Significant progress has been made towards the development of these cells lines in WP 2. Immortalised cell lines have been established from primary human hepatocytes and liver sinusoidal endothelial cells. Significant testing has been carried out on both cell types demonstrating that the novel liver sinusoidal endothelial cell lines display a primary-like endothelial cell phenotype. The results obtained for the novel hepatocyte cell lines indicate that these cell lines are in a premature state which can be further differentiated by modulating the culture conditions of these cells. Progress has also been made in WP 4 in developing a range of weighted and non-weighted carriers with different characteristics for testing in WP 5 and 6. Plasma treatment of the second generation carriers has been carried to make the surface of the silicone hydrophilic and thus more suitable for the cell growth.

Mathematical Modelling on mass-transfer effects has been carried out in work package 5 and 6. The assumptions on the cell numbers growing on the carriers were based on the results of the growth studies. This work is fully integrated with the carrier design and manufacturing work in WP 4.

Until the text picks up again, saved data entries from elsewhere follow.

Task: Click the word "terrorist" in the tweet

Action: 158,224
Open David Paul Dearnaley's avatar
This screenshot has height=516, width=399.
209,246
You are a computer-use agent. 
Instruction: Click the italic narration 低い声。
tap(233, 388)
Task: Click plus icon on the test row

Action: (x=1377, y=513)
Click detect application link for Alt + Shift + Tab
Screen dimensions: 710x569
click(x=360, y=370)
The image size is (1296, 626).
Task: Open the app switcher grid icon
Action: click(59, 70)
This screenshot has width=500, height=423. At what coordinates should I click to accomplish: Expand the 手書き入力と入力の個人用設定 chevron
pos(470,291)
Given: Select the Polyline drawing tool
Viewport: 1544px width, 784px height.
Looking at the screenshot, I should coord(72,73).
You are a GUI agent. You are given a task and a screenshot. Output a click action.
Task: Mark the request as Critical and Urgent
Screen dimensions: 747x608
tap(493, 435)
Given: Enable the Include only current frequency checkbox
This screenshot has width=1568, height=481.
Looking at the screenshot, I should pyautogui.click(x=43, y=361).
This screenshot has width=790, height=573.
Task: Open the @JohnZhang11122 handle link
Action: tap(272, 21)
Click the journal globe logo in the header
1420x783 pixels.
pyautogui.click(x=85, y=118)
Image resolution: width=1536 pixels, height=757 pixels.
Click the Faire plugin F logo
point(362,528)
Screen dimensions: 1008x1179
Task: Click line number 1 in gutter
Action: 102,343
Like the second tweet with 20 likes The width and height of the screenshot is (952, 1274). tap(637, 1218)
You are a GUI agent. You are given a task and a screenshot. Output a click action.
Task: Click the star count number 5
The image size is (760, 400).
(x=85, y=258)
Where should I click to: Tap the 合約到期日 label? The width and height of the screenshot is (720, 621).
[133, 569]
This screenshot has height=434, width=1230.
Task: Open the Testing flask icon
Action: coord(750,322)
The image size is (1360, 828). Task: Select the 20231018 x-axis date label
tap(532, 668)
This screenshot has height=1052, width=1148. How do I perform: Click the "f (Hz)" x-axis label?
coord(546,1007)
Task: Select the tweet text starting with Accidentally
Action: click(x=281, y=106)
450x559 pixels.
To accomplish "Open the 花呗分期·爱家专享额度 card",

Studies have been carried out on the growth of model hepatocytes (HEP G2) and immortalized hepatocytes (SpeCCC Hep) as well as endothelial (SpeCCC EC) cell lines (singly and in co culture) in the first generation carriers (Immobasil FS). For the second generation carriers, cell attachment, cell numbers and viability were followed until reaching the steady state. The immortalized cell lines provided by InSCREENeX were grown successfully in mono and co culture on improved carriers from WP 4. This will provide useful data for the experimental work on the second generation trial materials generated in Work Package 4. A 10 mL fluidized bed has been set-up and characterised with respect to fluidization of ImmobaSil FS and 2nd generation carriers. Different seeding protocols for the model cell line Hep G2 in the first generation silicone carriers (Immobasil HD) in a fluidised bed bioreactor were evaluated in Work Package 6. Further work is on-going to improve the design and performance of the fluidised bed bioreactor to achieve the SpeCCC target yields.